Un militant de Harare s’est adressé à la Haute Cour pour tenter d’empêcher le gouvernement de projeter de promulguer et de mettre en œuvre des dispositions clés du projet de loi d’amendement n° 3 à la Constitution du Zimbabwe (CAB3), à moins qu’elles ne soient soumises à un référendum national.
Le militant Youngerson Matete a déposé une plainte contre le Parlement du Zimbabwe, le président Emmerson Mnangagwa, le ministre de la Justice Ziyambi Ziyambi, la Commission électorale du Zimbabwe (ZEC) et le procureur général.
Dans sa requête, Matete demande une ordonnance déclaratoire stoppant la promulgation et la mise en œuvre des clauses 4, 9 et 10 du CAB3 à moins qu’elles ne soient d’abord approuvées par les citoyens par référendum.
Les principales propositions incluent l’extension du mandat du président, des députés et des autorités locales de cinq à sept ans. Le projet de loi vise également à abolir les élections présidentielles directes et à les remplacer par un système dans lequel le président est élu par les membres du Parlement.

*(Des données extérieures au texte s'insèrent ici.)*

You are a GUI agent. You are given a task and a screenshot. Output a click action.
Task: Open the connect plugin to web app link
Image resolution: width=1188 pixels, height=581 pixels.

D’autres réformes proposées incluent le transfert des tâches d’inscription des électeurs de la ZEC au registraire général, la création d’une commission distincte de délimitation électorale du Zimbabwe, l’augmentation du nombre de sénateurs nommés et la dissolution de la Commission du genre en fusionnant ses fonctions dans la Commission des droits de l’homme du Zimbabwe.
Il fait valoir que les amendements proposés relèvent des dispositions constitutionnelles protégées par l’article 328 de la Constitution, qui limite les pouvoirs du Parlement de modifier des clauses bien établies sans l’approbation directe du public.
Entre autres réparations, Matete souhaite que la Haute Cour déclare que toute tentative de mettre en œuvre les dispositions contestées sans référendum serait « inconstitutionnelle, illégale et sans force ni effet ».
Il demande également une ordonnance interdisant au Parlement, au président Mnangagwa et au ministère de la Justice de prendre de nouvelles mesures pour mettre en œuvre les amendements jusqu’à ce qu’un référendum ait été organisé.

Matete souhaite en outre que la ZEC soit chargée d’organiser et de conduire un référendum national si le projet de loi est adopté par le Parlement.
Le CAB3, publié au Journal officiel en février de cette année, propose des changements majeurs au cadre constitutionnel et électoral du Zimbabwe.
Dans sa déclaration sous serment fondatrice, Matete a déclaré que les réformes proposées modifient fondamentalement la structure démocratique du Zimbabwe et ne devraient pas se poursuivre sans la participation directe des électeurs.
« Le projet de loi propose des changements fondamentaux à la structure démocratique du Zimbabwe, notamment en prolongeant les mandats présidentiels et parlementaires de cinq à sept ans et en remplaçant les élections présidentielles directes par un processus de sélection parlementaire », a-t-il déclaré.
Il a en outre soutenu que la Constitution protège les droits des citoyens à participer directement à la gouvernance constitutionnelle.
« Le fait de ne pas soumettre les amendements proposés à un référendum prive illégalement les citoyens du Zimbabwe de leur droit constitutionnel de participer directement à la gouvernance constitutionnelle concernant les dispositions constitutionnelles bien établies », peut-on lire dans l’affidavit.
Matete a également déclaré au tribunal que la suprématie constitutionnelle et la participation démocratique étaient menacées si les amendements étaient adoptés uniquement par le Parlement.
« Je soutiens que si les défendeurs procédaient à la promulgation du projet de loi d’amendement à la Constitution du Zimbabwe (n° 3) sans soumettre au préalable les amendements proposés à un référendum national, cela porterait atteinte à la suprématie constitutionnelle, à la souveraineté du peuple, à la participation démocratique, à l’État de droit et aux garanties procédurales consacrées par l’article 328 », a-t-il soutenu.
Le demandeur a cité les observations présentées par la Conférence des évêques catholiques du Zimbabwe, le Conseil des Églises du Zimbabwe et la Law Society of Zimbabwe, qui soulèvent des inquiétudes quant à la nécessité d’un référendum avant que les amendements puissent entrer en vigueur.
La requête en justice fait suite à un débat croissant sur le CAB3, les responsables du parti au pouvoir et du gouvernement affirmant que le projet de loi ne nécessite pas de référendum, tandis que les critiques soutiennent que les changements proposés pourraient affaiblir considérablement la responsabilité démocratique et les garanties constitutionnelles.
L’affaire déposée par l’intermédiaire du Forum des ONG des droits de l’homme du Zimbabwe, avec l’avocat Wilbert Mandinde agissant pour le demandeur, n’a pas encore été entendue.